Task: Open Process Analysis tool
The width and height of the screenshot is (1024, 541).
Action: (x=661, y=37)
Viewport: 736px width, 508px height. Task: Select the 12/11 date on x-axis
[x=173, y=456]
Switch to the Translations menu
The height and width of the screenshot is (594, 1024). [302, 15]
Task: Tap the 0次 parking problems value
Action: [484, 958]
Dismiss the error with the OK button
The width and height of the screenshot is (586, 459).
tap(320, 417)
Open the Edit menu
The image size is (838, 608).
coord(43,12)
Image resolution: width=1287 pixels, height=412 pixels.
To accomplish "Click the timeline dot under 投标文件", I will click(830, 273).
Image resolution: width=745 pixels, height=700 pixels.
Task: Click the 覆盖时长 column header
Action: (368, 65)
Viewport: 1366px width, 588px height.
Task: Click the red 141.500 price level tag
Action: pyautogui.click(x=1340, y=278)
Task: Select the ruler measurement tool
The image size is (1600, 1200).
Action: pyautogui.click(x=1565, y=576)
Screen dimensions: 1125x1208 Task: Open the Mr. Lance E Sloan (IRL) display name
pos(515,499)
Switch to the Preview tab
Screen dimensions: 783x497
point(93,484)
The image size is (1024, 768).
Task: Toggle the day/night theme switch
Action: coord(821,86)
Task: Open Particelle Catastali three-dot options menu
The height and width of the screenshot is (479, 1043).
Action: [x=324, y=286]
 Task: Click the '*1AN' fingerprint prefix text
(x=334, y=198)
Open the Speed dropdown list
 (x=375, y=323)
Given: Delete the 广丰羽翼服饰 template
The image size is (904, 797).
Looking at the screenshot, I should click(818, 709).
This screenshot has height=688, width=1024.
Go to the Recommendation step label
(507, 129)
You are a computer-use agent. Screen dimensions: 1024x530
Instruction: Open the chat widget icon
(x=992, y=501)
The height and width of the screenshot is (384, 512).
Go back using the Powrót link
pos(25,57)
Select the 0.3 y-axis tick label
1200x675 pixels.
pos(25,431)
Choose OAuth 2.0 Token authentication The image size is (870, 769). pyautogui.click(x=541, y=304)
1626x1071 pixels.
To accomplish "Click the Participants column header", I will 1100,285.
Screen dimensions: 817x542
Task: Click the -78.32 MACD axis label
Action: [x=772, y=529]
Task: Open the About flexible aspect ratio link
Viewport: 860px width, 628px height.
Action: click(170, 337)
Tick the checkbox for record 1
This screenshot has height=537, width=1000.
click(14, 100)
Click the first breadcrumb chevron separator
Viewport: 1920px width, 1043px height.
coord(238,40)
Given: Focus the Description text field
════════
# Work item
Reply with the lines from the one that contains "Instruction: Open the chat widget icon" through the last line of the material above, copied exactly and nothing else.

# Exercise answer
Instruction: Open the chat widget icon
(x=992, y=501)
The height and width of the screenshot is (384, 512).
Go back using the Powrót link
pos(25,57)
Select the 0.3 y-axis tick label
1200x675 pixels.
pos(25,431)
Choose OAuth 2.0 Token authentication The image size is (870, 769). pyautogui.click(x=541, y=304)
1626x1071 pixels.
To accomplish "Click the Participants column header", I will 1100,285.
Screen dimensions: 817x542
Task: Click the -78.32 MACD axis label
Action: [x=772, y=529]
Task: Open the About flexible aspect ratio link
Viewport: 860px width, 628px height.
Action: click(170, 337)
Tick the checkbox for record 1
This screenshot has height=537, width=1000.
click(14, 100)
Click the first breadcrumb chevron separator
Viewport: 1920px width, 1043px height.
coord(238,40)
Given: Focus the Description text field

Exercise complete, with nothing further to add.